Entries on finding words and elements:
************
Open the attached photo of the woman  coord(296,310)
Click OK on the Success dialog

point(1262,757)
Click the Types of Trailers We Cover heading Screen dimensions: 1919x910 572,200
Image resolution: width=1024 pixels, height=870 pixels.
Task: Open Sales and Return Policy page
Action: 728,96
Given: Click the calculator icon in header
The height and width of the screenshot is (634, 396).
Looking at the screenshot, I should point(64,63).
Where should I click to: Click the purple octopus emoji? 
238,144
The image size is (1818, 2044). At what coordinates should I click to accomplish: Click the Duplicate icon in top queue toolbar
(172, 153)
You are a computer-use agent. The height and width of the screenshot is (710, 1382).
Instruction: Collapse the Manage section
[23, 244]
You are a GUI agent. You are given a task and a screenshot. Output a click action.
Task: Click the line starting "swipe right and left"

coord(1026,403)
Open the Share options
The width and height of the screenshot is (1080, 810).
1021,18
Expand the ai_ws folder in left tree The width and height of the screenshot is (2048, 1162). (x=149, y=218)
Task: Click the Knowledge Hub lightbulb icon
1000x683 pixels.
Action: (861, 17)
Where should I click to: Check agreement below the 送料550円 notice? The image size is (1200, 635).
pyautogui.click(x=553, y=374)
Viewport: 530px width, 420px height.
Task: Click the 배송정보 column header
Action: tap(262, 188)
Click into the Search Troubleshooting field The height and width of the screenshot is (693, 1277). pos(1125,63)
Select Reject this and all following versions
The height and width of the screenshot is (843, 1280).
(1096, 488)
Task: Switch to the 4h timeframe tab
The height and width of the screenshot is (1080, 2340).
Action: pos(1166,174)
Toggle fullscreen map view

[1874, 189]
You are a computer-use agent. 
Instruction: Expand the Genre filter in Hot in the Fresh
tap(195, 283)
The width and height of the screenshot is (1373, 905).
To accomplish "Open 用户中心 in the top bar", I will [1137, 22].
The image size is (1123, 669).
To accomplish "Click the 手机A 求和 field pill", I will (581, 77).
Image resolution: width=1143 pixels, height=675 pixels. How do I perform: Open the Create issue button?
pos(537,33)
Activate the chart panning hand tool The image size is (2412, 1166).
************
> _INSTRUCTION_
Please copy all of the entries above, reproducing each line word for word.

> _FINAL ANSWER_
Open the attached photo of the woman  coord(296,310)
Click OK on the Success dialog

point(1262,757)
Click the Types of Trailers We Cover heading Screen dimensions: 1919x910 572,200
Image resolution: width=1024 pixels, height=870 pixels.
Task: Open Sales and Return Policy page
Action: 728,96
Given: Click the calculator icon in header
The height and width of the screenshot is (634, 396).
Looking at the screenshot, I should point(64,63).
Where should I click to: Click the purple octopus emoji? 
238,144
The image size is (1818, 2044). At what coordinates should I click to accomplish: Click the Duplicate icon in top queue toolbar
(172, 153)
You are a computer-use agent. The height and width of the screenshot is (710, 1382).
Instruction: Collapse the Manage section
[23, 244]
You are a GUI agent. You are given a task and a screenshot. Output a click action.
Task: Click the line starting "swipe right and left"

coord(1026,403)
Open the Share options
The width and height of the screenshot is (1080, 810).
1021,18
Expand the ai_ws folder in left tree The width and height of the screenshot is (2048, 1162). (x=149, y=218)
Task: Click the Knowledge Hub lightbulb icon
1000x683 pixels.
Action: (861, 17)
Where should I click to: Check agreement below the 送料550円 notice? The image size is (1200, 635).
pyautogui.click(x=553, y=374)
Viewport: 530px width, 420px height.
Task: Click the 배송정보 column header
Action: tap(262, 188)
Click into the Search Troubleshooting field The height and width of the screenshot is (693, 1277). pos(1125,63)
Select Reject this and all following versions
The height and width of the screenshot is (843, 1280).
(1096, 488)
Task: Switch to the 4h timeframe tab
The height and width of the screenshot is (1080, 2340).
Action: pos(1166,174)
Toggle fullscreen map view

[1874, 189]
You are a computer-use agent. 
Instruction: Expand the Genre filter in Hot in the Fresh
tap(195, 283)
The width and height of the screenshot is (1373, 905).
To accomplish "Open 用户中心 in the top bar", I will [1137, 22].
The image size is (1123, 669).
To accomplish "Click the 手机A 求和 field pill", I will (581, 77).
Image resolution: width=1143 pixels, height=675 pixels. How do I perform: Open the Create issue button?
pos(537,33)
Activate the chart panning hand tool The image size is (2412, 1166).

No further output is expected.